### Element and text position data
- - - -

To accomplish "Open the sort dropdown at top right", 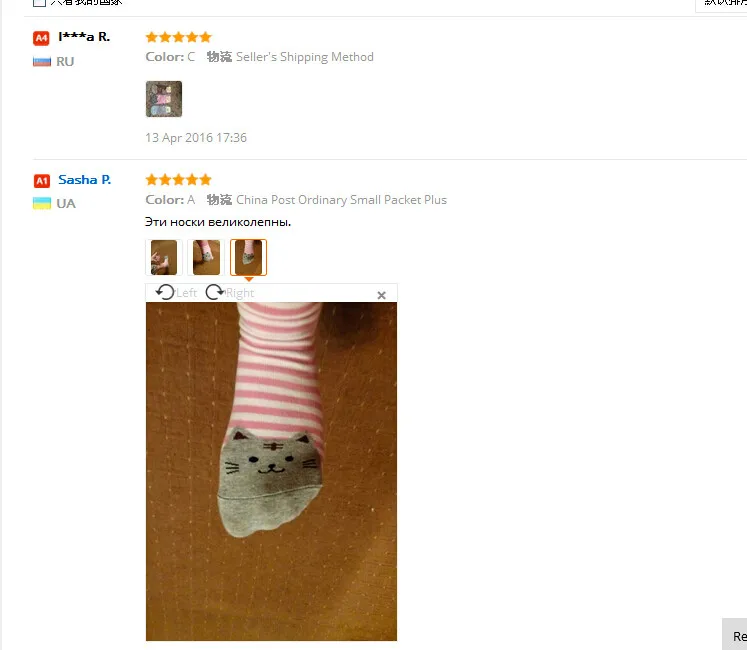I will click(721, 4).
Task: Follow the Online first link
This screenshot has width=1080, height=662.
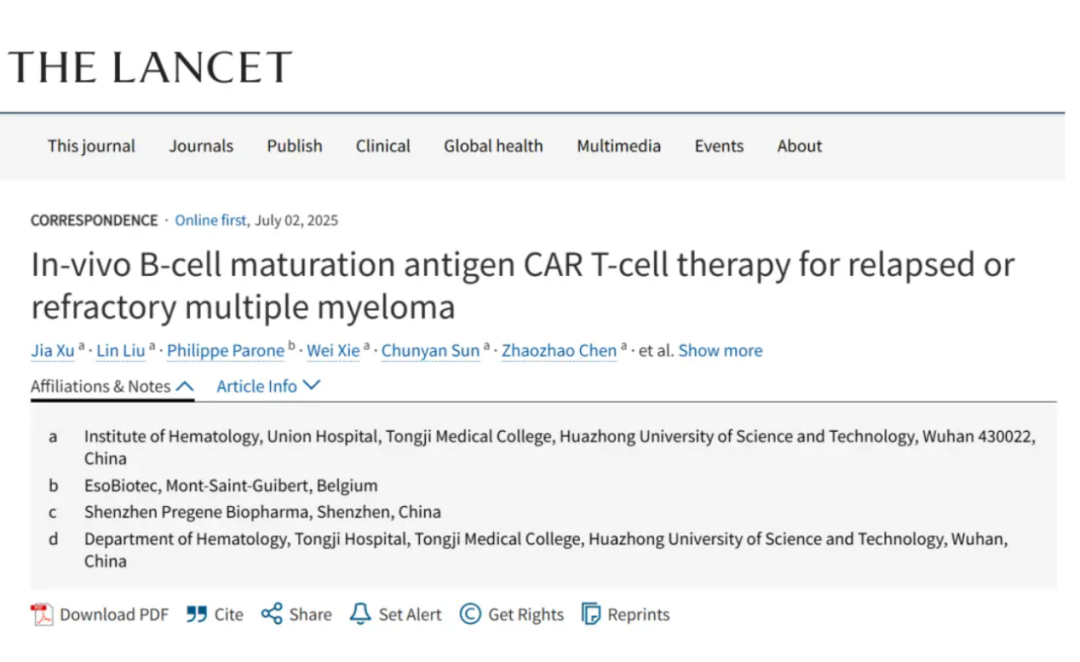Action: pyautogui.click(x=210, y=220)
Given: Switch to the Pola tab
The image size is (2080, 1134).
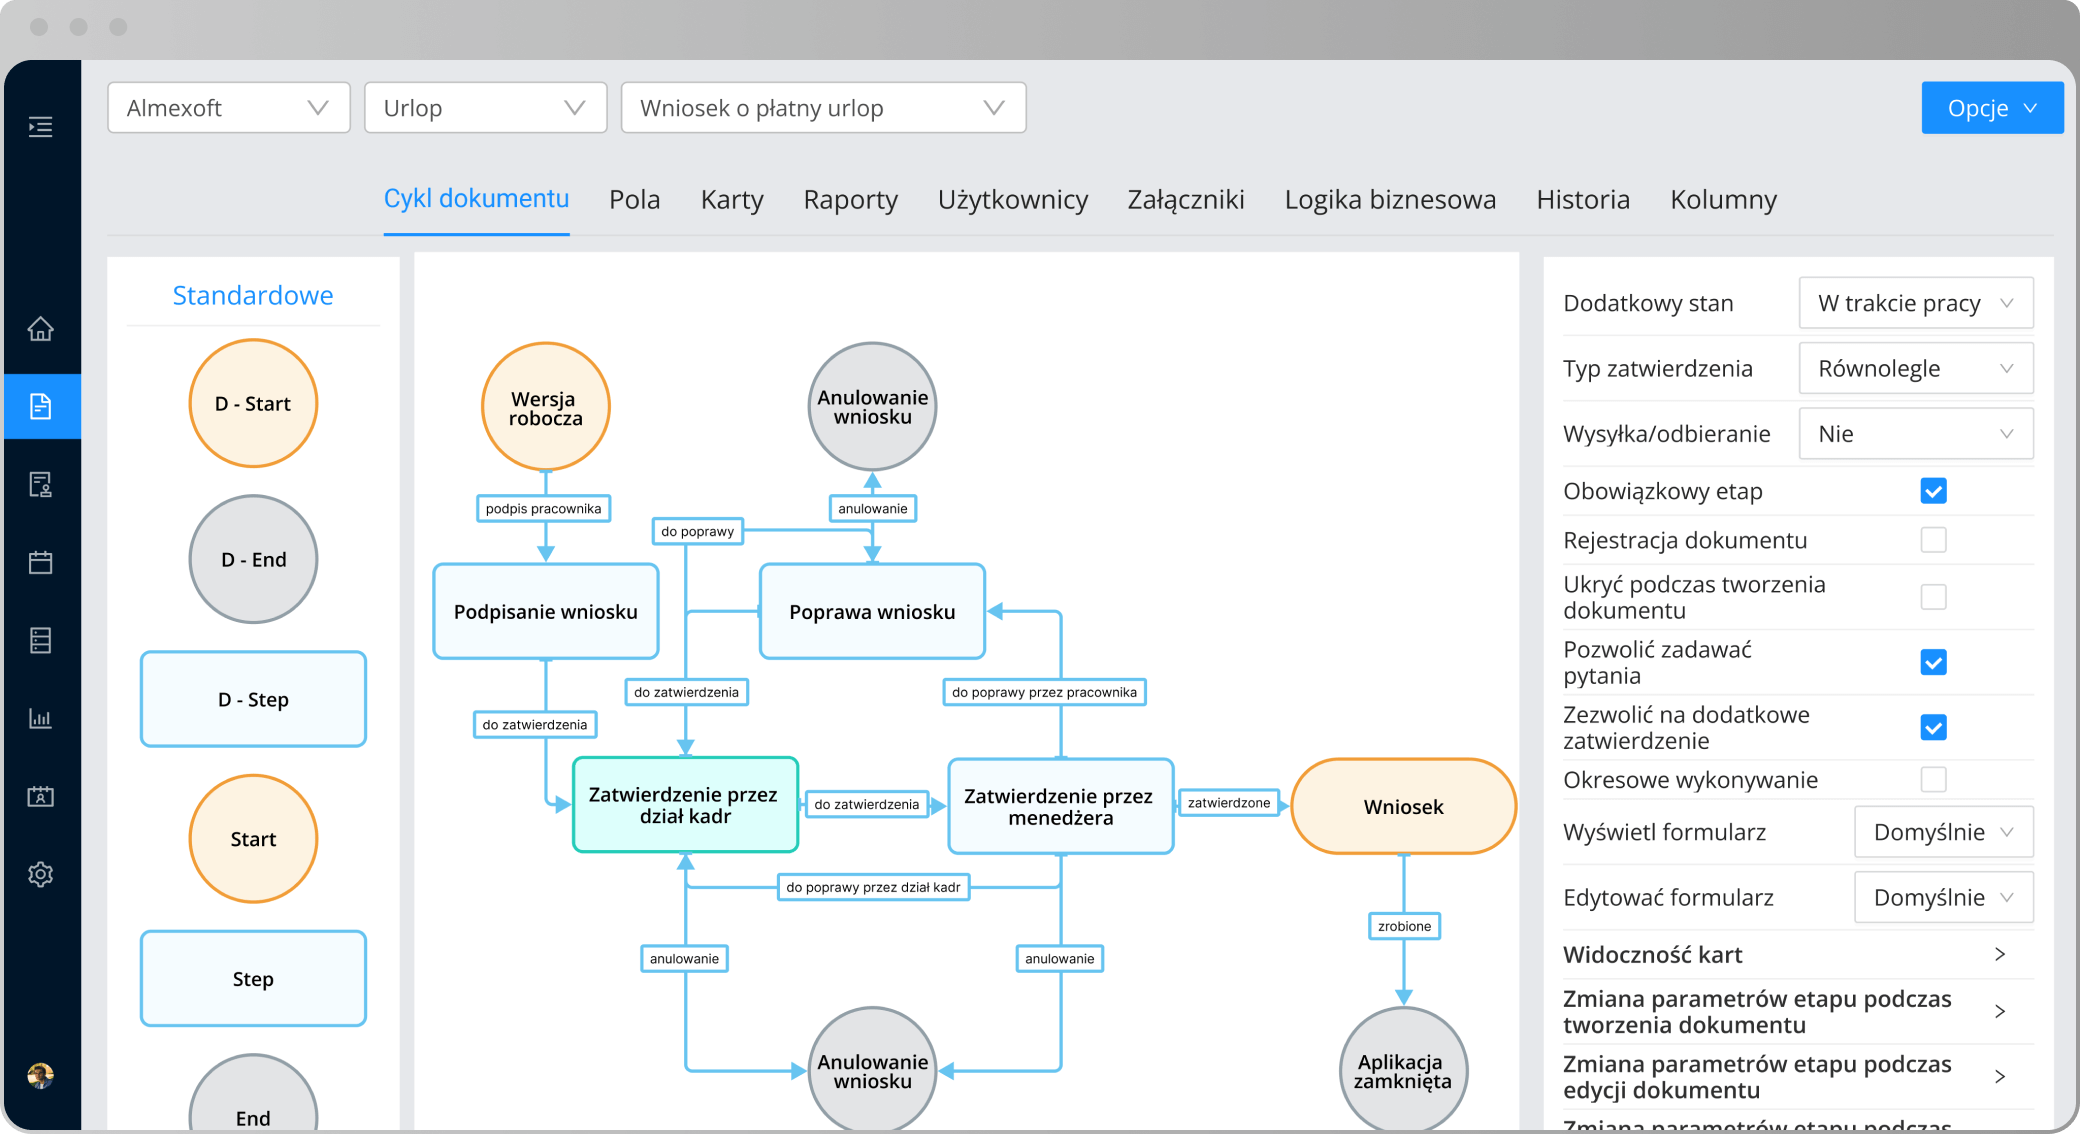Looking at the screenshot, I should 635,198.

- - - -

### Prompt
Write out the lines word for word, starting at the one that contains "Given: Switch to the Pola tab" and ending at the last line, with both ends included. Leave the pictures out.

### Answer to the exercise
Given: Switch to the Pola tab
The image size is (2080, 1134).
Looking at the screenshot, I should 635,198.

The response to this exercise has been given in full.